Concebemos que nos anos iniciais do ensino fundamental não se deve apressar, tampouco, sufocar as experiências que acontecem no presente. Na contramão de uma percepção colonial de alfabetização que antecipa mecanicamente os conteúdos e as aprendizagens escolares definidas a priori, assim como da tríade ler, escrever e fazer contas que, precocemente permeia o processo educativo das crianças, “didatizando a experiência das crianças no mundo”. Como destacam Quinteiro e Carvalho (2016) o direito à infância na escola deve ser entendido como uma perspectiva de mudança educacional radical e não deve ser confundido nem limitado à ampliação nem à antecipação da escolaridade obrigatória.
Ao término da atividade prevista no cronograma escolar, disponibilizamos para as crianças diversos materiais como papel branco, giz de cera, lápis preto, de cor e de diversos tons de pele, para que as meninas e os meninos criassem obras nos papéis que expressassem pensamentos, modos de ver, sentir e estar no mundo.

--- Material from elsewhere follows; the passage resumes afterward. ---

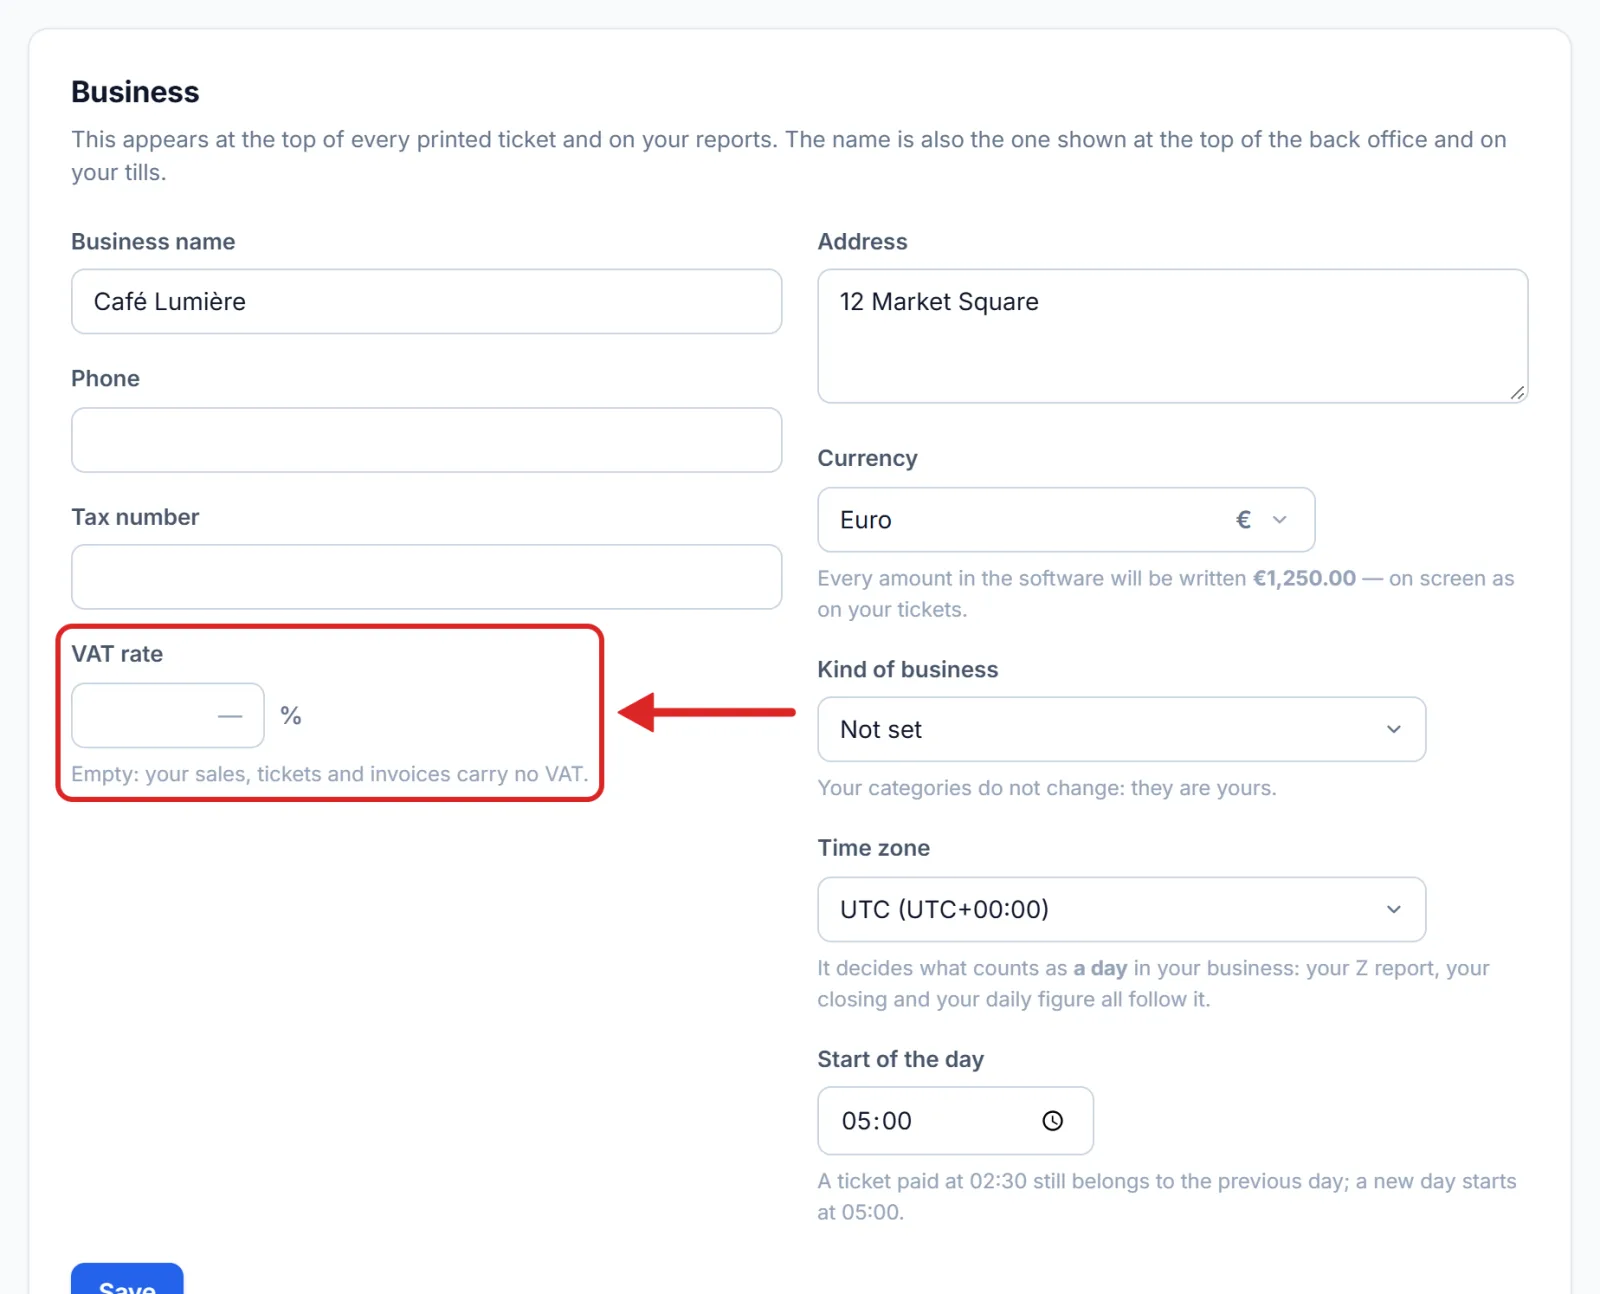
Task: Click into the Phone input field
Action: (x=426, y=440)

Caso as crianças quisessem, elas podiam ou não entregar suas criações, pois não havia como não há imposições no planejamento, alguns colaram os desenhos em seus cadernos, já as crianças participantes quiseram entregar o desenho para os pesquisadores e compartilhar os significados ali representados.
Durante esses momentos a observação e o entrosamento com a turma foi fundamental para o processo da pesquisa. O conhecimento foi construído na interação entre todas/os, aberto a possibilidade de conhecer e conhecer-se, para além do currículo escolar e dos pertencimentos culturais. Desse modo, na análise dos desenhos levamos em conta a perspectiva das crianças, aliando desenho e oralidade (cf. Gobbi, 1997), considerando as experiências narradas e interpretadas a partir delas. “Desenhos são para a gente folhear, são para serem lidos que nem poesias, são haicais, são rubaes, são quadrinhas e sonetos” (ANDRADE, 1975, p. 77). Assim, o foco da nossa análise está ligado aos conteúdos expressos por eles em seus desenhos, tomamos as obras construídas pelas crianças enquanto documentos que expressam as condições materiais, suas realidades e seus saberes (GOBBI, 1997).

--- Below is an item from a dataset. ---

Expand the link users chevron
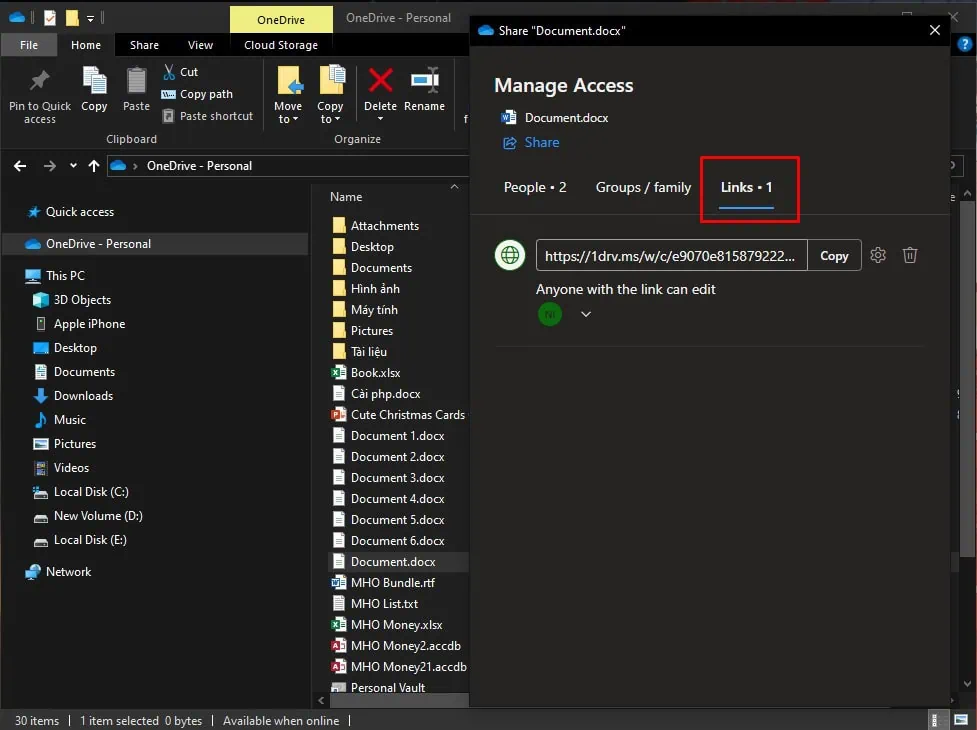 (586, 314)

É fundamental destacarmos que a conjuntura de produção dos desenhos das crianças é o recente ao golpe de Estado de 2016 no Brasil, a favor dos interesses do capital e que ameaça à democracia e os direitos sociais, no qual a temática relativa às relações de gênero e a diversidade sexual é descartada e retirada da Base Nacional Comum Curricular. Quinze anos após a promulgação da lei nº 10.639/2003 que versa sobre a obrigatoriedade do ensino de História e Cultura Afro-Brasileira no Ensino Fundamental e Médio, já existindo inúmeros trabalhos desenvolvidos na educação básica acerca da promoção da educação para as relações étnico-raciais, bem como os/as professores/as terem recebido formação continuada.
Os conhecimentos sobre a criação de desenhos pelas crianças, abordando aspectos das artes visuais, das ciências sociais - ao conceber o desenho como documento histórico - em consonância com a pedagogia, considerando as especificidades da primeira infância defendida por Gobbi (1997), reconhece que as crianças são sujeitos produtores de culturas infantis, e aponta que os desenhos infantis são verdadeiros documentos produzidos pelas crianças e que a partir deles podemos conhecer suas realidades vividas.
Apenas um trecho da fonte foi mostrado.